BEGIN Records for this exercise

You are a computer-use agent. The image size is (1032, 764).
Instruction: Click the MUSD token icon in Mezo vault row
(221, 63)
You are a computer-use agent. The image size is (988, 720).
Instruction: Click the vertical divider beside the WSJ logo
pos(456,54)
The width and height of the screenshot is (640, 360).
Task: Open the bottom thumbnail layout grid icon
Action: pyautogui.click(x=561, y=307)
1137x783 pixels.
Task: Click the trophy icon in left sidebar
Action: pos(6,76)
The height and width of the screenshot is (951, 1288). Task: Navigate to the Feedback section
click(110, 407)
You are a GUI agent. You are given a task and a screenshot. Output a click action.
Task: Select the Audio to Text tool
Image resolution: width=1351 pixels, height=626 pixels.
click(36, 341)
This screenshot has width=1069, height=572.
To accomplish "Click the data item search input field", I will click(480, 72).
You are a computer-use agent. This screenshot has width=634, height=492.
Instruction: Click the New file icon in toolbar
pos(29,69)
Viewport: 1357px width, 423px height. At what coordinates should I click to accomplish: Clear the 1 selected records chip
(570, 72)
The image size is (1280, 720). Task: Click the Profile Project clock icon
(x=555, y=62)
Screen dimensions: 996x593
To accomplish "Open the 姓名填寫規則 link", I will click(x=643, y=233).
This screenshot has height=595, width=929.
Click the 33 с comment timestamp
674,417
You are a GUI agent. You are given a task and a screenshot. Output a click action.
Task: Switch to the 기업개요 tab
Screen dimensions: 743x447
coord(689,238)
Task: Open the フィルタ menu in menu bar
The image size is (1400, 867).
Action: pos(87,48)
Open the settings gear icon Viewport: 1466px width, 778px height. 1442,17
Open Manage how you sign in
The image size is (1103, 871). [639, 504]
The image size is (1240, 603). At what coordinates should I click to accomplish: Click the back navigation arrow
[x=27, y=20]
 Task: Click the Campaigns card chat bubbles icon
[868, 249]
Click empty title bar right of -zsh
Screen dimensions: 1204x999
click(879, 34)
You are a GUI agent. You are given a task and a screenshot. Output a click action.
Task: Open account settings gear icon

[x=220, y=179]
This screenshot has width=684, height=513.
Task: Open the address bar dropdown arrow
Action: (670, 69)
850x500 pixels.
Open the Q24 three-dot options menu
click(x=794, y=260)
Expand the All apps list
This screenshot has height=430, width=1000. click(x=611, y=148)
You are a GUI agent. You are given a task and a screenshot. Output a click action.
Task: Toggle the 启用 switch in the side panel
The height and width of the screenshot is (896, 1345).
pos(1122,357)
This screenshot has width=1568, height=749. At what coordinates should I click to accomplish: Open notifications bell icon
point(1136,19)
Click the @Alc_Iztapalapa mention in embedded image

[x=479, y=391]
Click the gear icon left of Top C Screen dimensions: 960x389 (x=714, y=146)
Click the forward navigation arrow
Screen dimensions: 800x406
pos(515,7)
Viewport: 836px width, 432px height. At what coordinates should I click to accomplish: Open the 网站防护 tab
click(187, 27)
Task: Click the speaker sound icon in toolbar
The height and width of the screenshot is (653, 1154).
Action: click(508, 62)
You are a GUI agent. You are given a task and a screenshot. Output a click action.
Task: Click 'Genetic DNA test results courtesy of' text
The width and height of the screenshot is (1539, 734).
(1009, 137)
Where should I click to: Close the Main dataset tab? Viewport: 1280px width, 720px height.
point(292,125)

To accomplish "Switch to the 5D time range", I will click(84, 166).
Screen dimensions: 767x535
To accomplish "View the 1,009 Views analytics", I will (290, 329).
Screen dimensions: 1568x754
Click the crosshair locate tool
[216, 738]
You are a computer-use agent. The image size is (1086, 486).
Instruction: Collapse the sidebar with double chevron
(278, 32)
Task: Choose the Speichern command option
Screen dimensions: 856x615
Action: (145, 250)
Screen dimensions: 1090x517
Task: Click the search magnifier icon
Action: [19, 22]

END Records for this exercise

» Work instruction
Reproduce the material in full, keeping every line exactly as given.

» The answer
You are a computer-use agent. The image size is (1032, 764).
Instruction: Click the MUSD token icon in Mezo vault row
(221, 63)
You are a computer-use agent. The image size is (988, 720).
Instruction: Click the vertical divider beside the WSJ logo
pos(456,54)
The width and height of the screenshot is (640, 360).
Task: Open the bottom thumbnail layout grid icon
Action: pyautogui.click(x=561, y=307)
1137x783 pixels.
Task: Click the trophy icon in left sidebar
Action: pos(6,76)
The height and width of the screenshot is (951, 1288). Task: Navigate to the Feedback section
click(110, 407)
You are a GUI agent. You are given a task and a screenshot. Output a click action.
Task: Select the Audio to Text tool
Image resolution: width=1351 pixels, height=626 pixels.
click(36, 341)
This screenshot has width=1069, height=572.
To accomplish "Click the data item search input field", I will click(480, 72).
You are a computer-use agent. This screenshot has width=634, height=492.
Instruction: Click the New file icon in toolbar
pos(29,69)
Viewport: 1357px width, 423px height. At what coordinates should I click to accomplish: Clear the 1 selected records chip
(570, 72)
The image size is (1280, 720). Task: Click the Profile Project clock icon
(x=555, y=62)
Screen dimensions: 996x593
To accomplish "Open the 姓名填寫規則 link", I will click(x=643, y=233).
This screenshot has height=595, width=929.
Click the 33 с comment timestamp
674,417
You are a GUI agent. You are given a task and a screenshot. Output a click action.
Task: Switch to the 기업개요 tab
Screen dimensions: 743x447
coord(689,238)
Task: Open the フィルタ menu in menu bar
The image size is (1400, 867).
Action: pos(87,48)
Open the settings gear icon Viewport: 1466px width, 778px height. 1442,17
Open Manage how you sign in
The image size is (1103, 871). [639, 504]
The image size is (1240, 603). At what coordinates should I click to accomplish: Click the back navigation arrow
[x=27, y=20]
 Task: Click the Campaigns card chat bubbles icon
[868, 249]
Click empty title bar right of -zsh
Screen dimensions: 1204x999
click(879, 34)
You are a GUI agent. You are given a task and a screenshot. Output a click action.
Task: Open account settings gear icon

[x=220, y=179]
This screenshot has width=684, height=513.
Task: Open the address bar dropdown arrow
Action: (670, 69)
850x500 pixels.
Open the Q24 three-dot options menu
click(x=794, y=260)
Expand the All apps list
This screenshot has height=430, width=1000. click(x=611, y=148)
You are a GUI agent. You are given a task and a screenshot. Output a click action.
Task: Toggle the 启用 switch in the side panel
The height and width of the screenshot is (896, 1345).
pos(1122,357)
This screenshot has width=1568, height=749. At what coordinates should I click to accomplish: Open notifications bell icon
point(1136,19)
Click the @Alc_Iztapalapa mention in embedded image

[x=479, y=391]
Click the gear icon left of Top C Screen dimensions: 960x389 (x=714, y=146)
Click the forward navigation arrow
Screen dimensions: 800x406
pos(515,7)
Viewport: 836px width, 432px height. At what coordinates should I click to accomplish: Open the 网站防护 tab
click(187, 27)
Task: Click the speaker sound icon in toolbar
The height and width of the screenshot is (653, 1154).
Action: click(508, 62)
You are a GUI agent. You are given a task and a screenshot. Output a click action.
Task: Click 'Genetic DNA test results courtesy of' text
The width and height of the screenshot is (1539, 734).
(1009, 137)
Where should I click to: Close the Main dataset tab? Viewport: 1280px width, 720px height.
point(292,125)

To accomplish "Switch to the 5D time range", I will click(84, 166).
Screen dimensions: 767x535
To accomplish "View the 1,009 Views analytics", I will (290, 329).
Screen dimensions: 1568x754
Click the crosshair locate tool
[216, 738]
You are a computer-use agent. The image size is (1086, 486).
Instruction: Collapse the sidebar with double chevron
(278, 32)
Task: Choose the Speichern command option
Screen dimensions: 856x615
Action: (145, 250)
Screen dimensions: 1090x517
Task: Click the search magnifier icon
Action: [19, 22]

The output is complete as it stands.